BISMARCK — A recent committee meeting in North Dakota sparked important discussions about tribal health care funding. State lawmakers faced a proposal aimed at ensuring that at least 5% of federal rural health care funds are allocated to tribal communities.

Currently, North Dakota is working on an application for $500 million in federal funding designated for rural health care over five years. This funding is crucial, given that North Dakota has some of the most significant health care disparities in the country, particularly among its tribal populations.

Rep. Jayme Davis, who represents the Turtle Mountain Band of Chippewa, advocated for this proposal. She highlighted the need for resources to address the gaps in health care. “It’s my people who have the biggest disparities in North Dakota,” she said.

The original plan would split the 5% allocation—60% evenly among five tribes and 40% for targeted grants to tribal governments and health organizations. Davis expressed concern that without a set-aside for tribes, larger health organizations might receive the bulk of the funding, leaving smaller, rural communities in the lurch.

Several lawmakers shared their doubts about the necessity of a guaranteed percentage. Rep. Jon Nelson, a Republican from Rugby, believed that more than 5% would naturally benefit tribal members as long as the process is fair. “I would be shocked and disappointed if only 5% of the funding would go towards programs that directly and indirectly affect tribes,” he stated.

Sen. David Clemens felt confident that tribes would be adequately served. He argued against designating a fixed amount to specific groups, believing in a naturally equitable distribution.

Sarah Aker, from the Department of Health and Human Services, warned that setting aside funds could limit the state’s flexibility in funding allocation. The state’s application to the federal government is due by November 5 and must detail the spending plan for the allocated funds.

With the proposal not gaining traction, Davis modified her motion, seeking to give tribal applications a slight edge in the grant evaluation process instead of a specific percentage. However, the committee did not vote on this second motion.

The funding distribution method remains undecided. Aker mentioned that the department will likely use a combination of formal procurement and grant applications but aims to make the application process accessible for smaller entities.

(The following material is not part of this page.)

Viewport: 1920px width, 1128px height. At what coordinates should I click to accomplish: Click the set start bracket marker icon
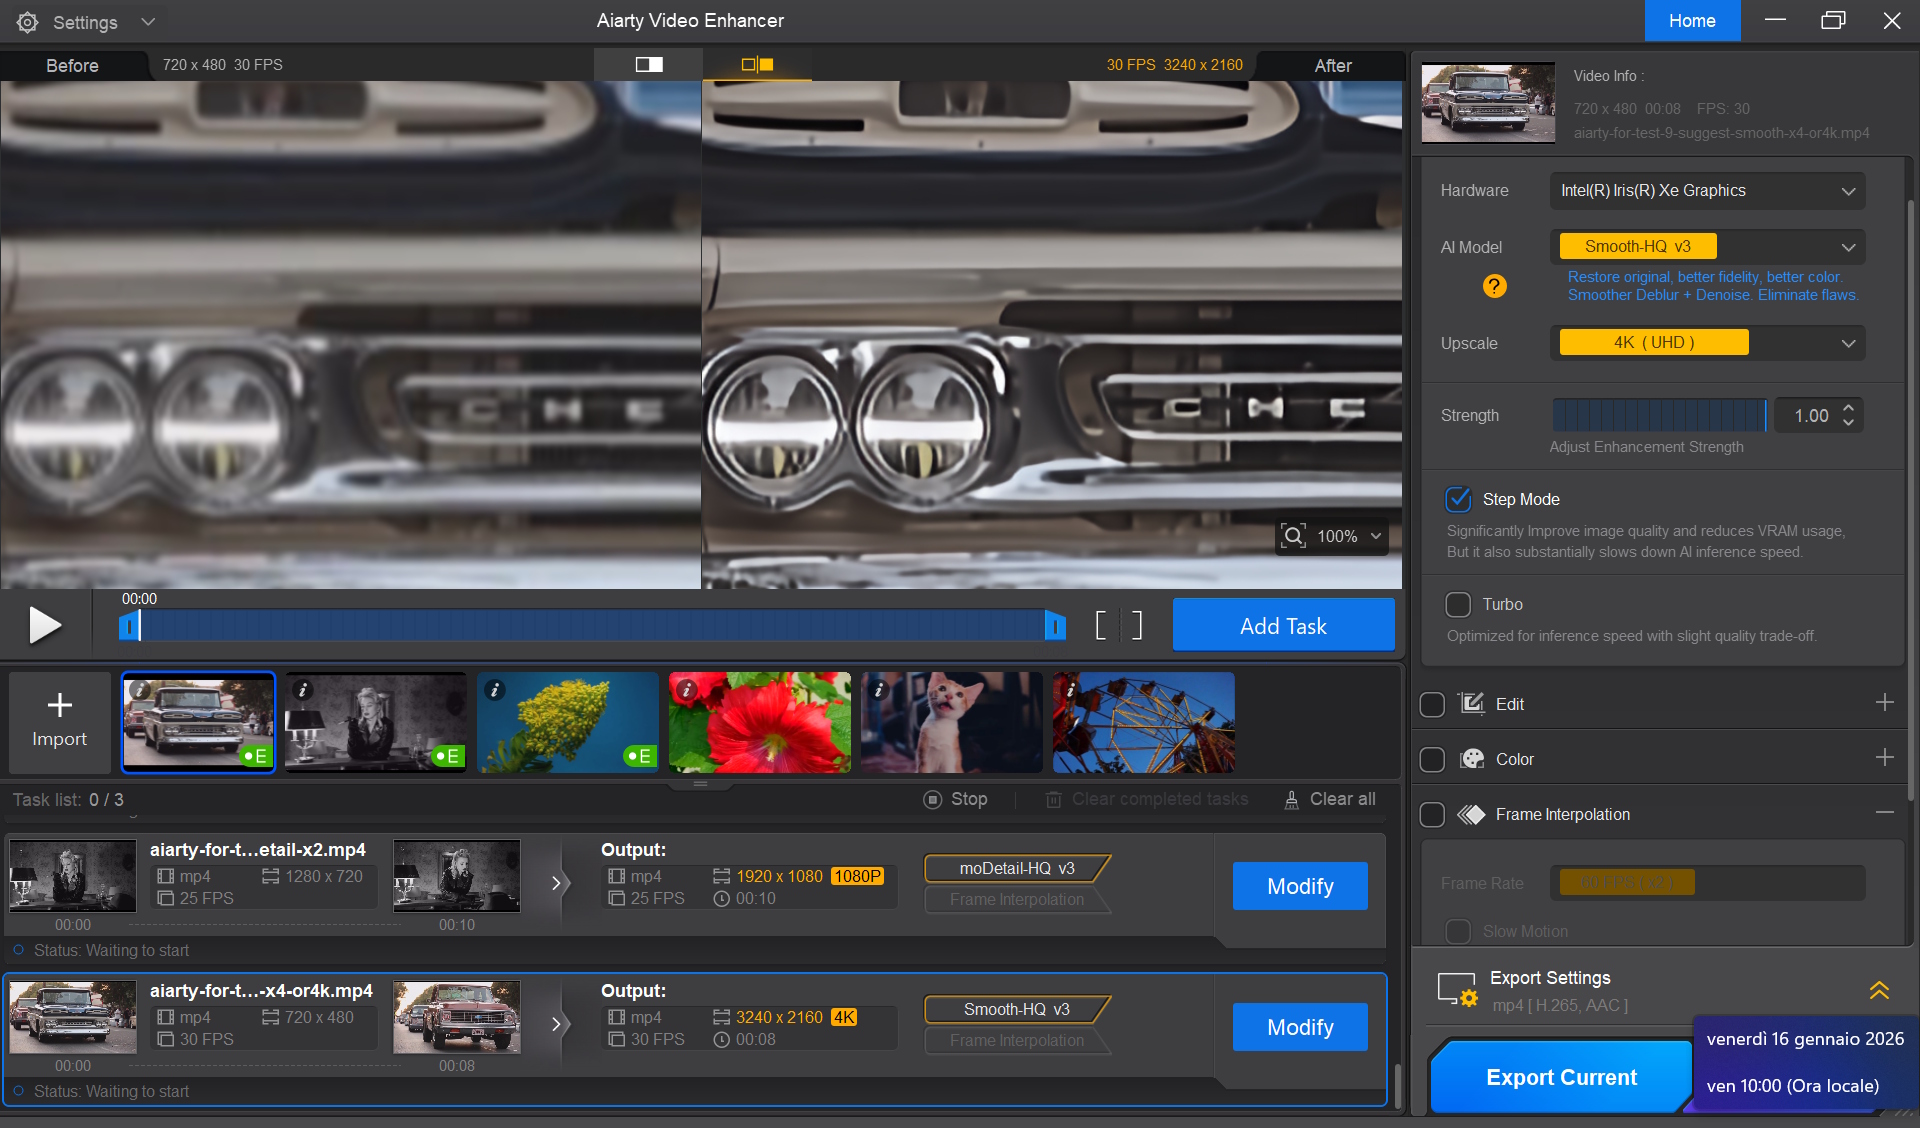pos(1101,626)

Davis also pushed for tribal representation on the committee determining the grant awards. Although Aker’s department has consulted with tribal stakeholders, Davis stressed the importance of having a dedicated tribal voice involved. “Nobody knows us better than we know ourselves,” she asserted.

This debate about federal health funding for tribal communities underscores a larger conversation about equity in health care access. A recent report from the National Center for Health Statistics shows that American Indian and Alaska Native populations face higher rates of chronic illnesses than other demographics. A focus on equitable funding could help bridge this gap, improving health outcomes in some of the most underserved areas of the country.